Requirement: Swap "computer-use agent" for "desktop agent" in the stretch from the start of the data through the line containing "[x=73, y=139]", and leave everything else unchanged.
[Start of Data]
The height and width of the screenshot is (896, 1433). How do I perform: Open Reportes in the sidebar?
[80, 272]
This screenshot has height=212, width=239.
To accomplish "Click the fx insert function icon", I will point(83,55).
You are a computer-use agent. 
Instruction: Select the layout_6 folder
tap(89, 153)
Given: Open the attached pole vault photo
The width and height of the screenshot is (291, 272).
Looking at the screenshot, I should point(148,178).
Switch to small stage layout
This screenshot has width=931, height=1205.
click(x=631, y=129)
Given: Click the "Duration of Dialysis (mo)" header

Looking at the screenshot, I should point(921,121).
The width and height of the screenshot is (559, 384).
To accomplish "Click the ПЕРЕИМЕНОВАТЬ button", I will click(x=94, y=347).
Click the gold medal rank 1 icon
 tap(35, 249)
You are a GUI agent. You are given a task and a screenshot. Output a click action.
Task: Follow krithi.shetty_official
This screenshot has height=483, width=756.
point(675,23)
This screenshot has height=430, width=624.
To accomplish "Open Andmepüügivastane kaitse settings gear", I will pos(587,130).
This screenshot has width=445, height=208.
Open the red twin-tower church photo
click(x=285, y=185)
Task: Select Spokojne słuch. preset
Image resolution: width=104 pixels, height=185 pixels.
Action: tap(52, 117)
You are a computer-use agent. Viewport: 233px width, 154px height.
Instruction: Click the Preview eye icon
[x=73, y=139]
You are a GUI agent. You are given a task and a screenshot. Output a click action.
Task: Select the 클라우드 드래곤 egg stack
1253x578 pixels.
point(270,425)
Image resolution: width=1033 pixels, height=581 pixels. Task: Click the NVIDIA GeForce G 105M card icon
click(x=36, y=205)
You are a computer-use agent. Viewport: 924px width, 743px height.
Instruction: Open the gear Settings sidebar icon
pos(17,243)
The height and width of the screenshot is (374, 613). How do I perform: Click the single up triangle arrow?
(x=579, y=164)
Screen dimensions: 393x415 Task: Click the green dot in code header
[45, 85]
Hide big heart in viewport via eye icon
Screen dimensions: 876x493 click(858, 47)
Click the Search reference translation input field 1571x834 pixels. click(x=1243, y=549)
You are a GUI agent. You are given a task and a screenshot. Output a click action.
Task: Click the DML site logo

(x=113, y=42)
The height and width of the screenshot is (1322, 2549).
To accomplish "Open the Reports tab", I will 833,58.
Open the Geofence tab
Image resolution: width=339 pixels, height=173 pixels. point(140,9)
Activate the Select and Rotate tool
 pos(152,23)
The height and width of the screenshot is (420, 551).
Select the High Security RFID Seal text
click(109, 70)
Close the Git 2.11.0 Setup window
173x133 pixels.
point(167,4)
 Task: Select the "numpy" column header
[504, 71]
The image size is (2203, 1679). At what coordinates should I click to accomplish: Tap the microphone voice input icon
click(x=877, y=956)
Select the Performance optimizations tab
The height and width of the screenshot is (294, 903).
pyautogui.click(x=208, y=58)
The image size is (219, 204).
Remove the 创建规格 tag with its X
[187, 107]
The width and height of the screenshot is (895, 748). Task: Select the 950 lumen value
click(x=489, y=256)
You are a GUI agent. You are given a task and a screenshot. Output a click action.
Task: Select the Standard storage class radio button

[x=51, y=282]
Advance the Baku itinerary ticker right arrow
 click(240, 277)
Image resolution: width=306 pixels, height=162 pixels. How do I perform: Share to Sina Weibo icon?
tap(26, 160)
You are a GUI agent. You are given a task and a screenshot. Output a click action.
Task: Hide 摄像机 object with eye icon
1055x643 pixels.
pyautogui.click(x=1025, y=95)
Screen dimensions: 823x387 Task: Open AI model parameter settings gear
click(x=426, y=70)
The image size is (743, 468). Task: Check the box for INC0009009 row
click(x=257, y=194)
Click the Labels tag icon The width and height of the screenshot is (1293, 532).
[End of Data]
Completed task:
The height and width of the screenshot is (896, 1433). How do I perform: Open Reportes in the sidebar?
[80, 272]
This screenshot has height=212, width=239.
To accomplish "Click the fx insert function icon", I will point(83,55).
You are a desktop agent. 
Instruction: Select the layout_6 folder
tap(89, 153)
Given: Open the attached pole vault photo
The width and height of the screenshot is (291, 272).
Looking at the screenshot, I should point(148,178).
Switch to small stage layout
This screenshot has width=931, height=1205.
click(x=631, y=129)
Given: Click the "Duration of Dialysis (mo)" header

Looking at the screenshot, I should point(921,121).
The width and height of the screenshot is (559, 384).
To accomplish "Click the ПЕРЕИМЕНОВАТЬ button", I will click(x=94, y=347).
Click the gold medal rank 1 icon
 tap(35, 249)
You are a GUI agent. You are given a task and a screenshot. Output a click action.
Task: Follow krithi.shetty_official
This screenshot has height=483, width=756.
point(675,23)
This screenshot has height=430, width=624.
To accomplish "Open Andmepüügivastane kaitse settings gear", I will pos(587,130).
This screenshot has width=445, height=208.
Open the red twin-tower church photo
click(x=285, y=185)
Task: Select Spokojne słuch. preset
Image resolution: width=104 pixels, height=185 pixels.
Action: tap(52, 117)
You are a desktop agent. Viewport: 233px width, 154px height.
Instruction: Click the Preview eye icon
[x=73, y=139]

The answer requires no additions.